In 2011, America ran the largest trade deficit ever with a single nation, $295.4 billion, with China. But this year, the U.S. trade deficit with China is running 12 percent ahead of 2011.

And the U.S. trade deficit with the world is now back up over $600 billion a year.

What do these mammoth and mounting deficits mean?

A deepening dependence on foreign nations for the necessities of our national life. A steady erosion of our manufacturing base. A continued stagnation in the real wages of the middle class. And an unending redistribution of America’s wealth to foreign lands.

It is no coincidence that the real wages of U.S. workers ceased to rise in the mid-1970s, just as a century of U.S. trade surpluses was coming to an end.

In 1975, we began three decades of trade deficits that grew until, in the Bush II years, they reached 8 percent of the entire economy. These deficits helped to precipitate the Great Recession and helped to prevent our rescue from it.



Global free trade is an altogether different matter.

If you move your factory to Mexico, Guatemala, Vietnam, China or Bangladesh, the 14th Amendment no longer applies.

Global free trade means U.S. workers compete with Asian and Latin American workers whose wages are a fraction of our own and whose benefits may be nonexistent.
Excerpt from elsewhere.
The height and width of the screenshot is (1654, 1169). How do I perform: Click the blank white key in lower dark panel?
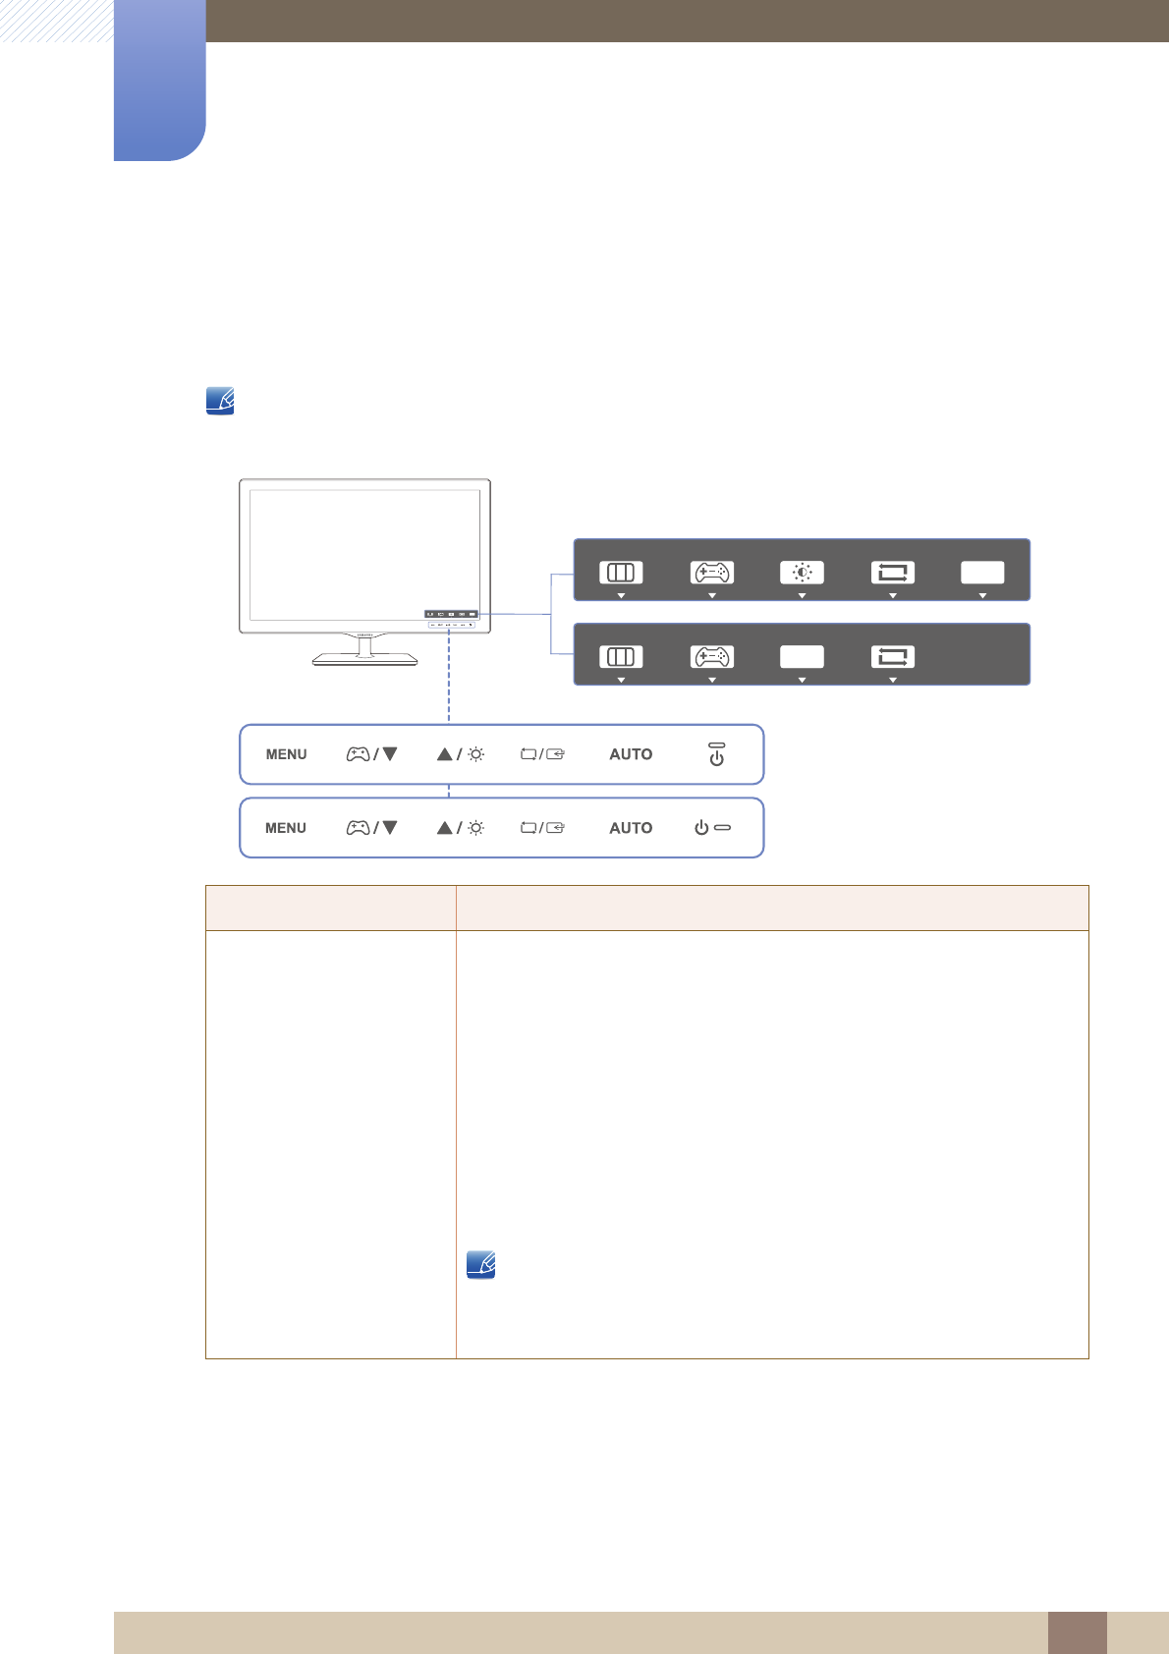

Global free trade means U.S factories that relocate to Indonesia or India need not observe U.S. laws on health, safety, pollution or paying a minimum wage.

Global free trade means that companies that move factories outside the United States can send their products back to the United States free of charge and undercut businessmen who retain their American workers and live within American laws.

Free trade makes suckers and fools out of patriots.

Anticipating the Davos crowd, Thomas Jefferson wrote: “Merchants have no country. The mere spot they stand on does not constitute so strong an attachment as that from which they draw their gains.”

Instead of a trade policy crafted for the benefit of multinationalist corporations, we need a new trade policy that puts America and Americans first.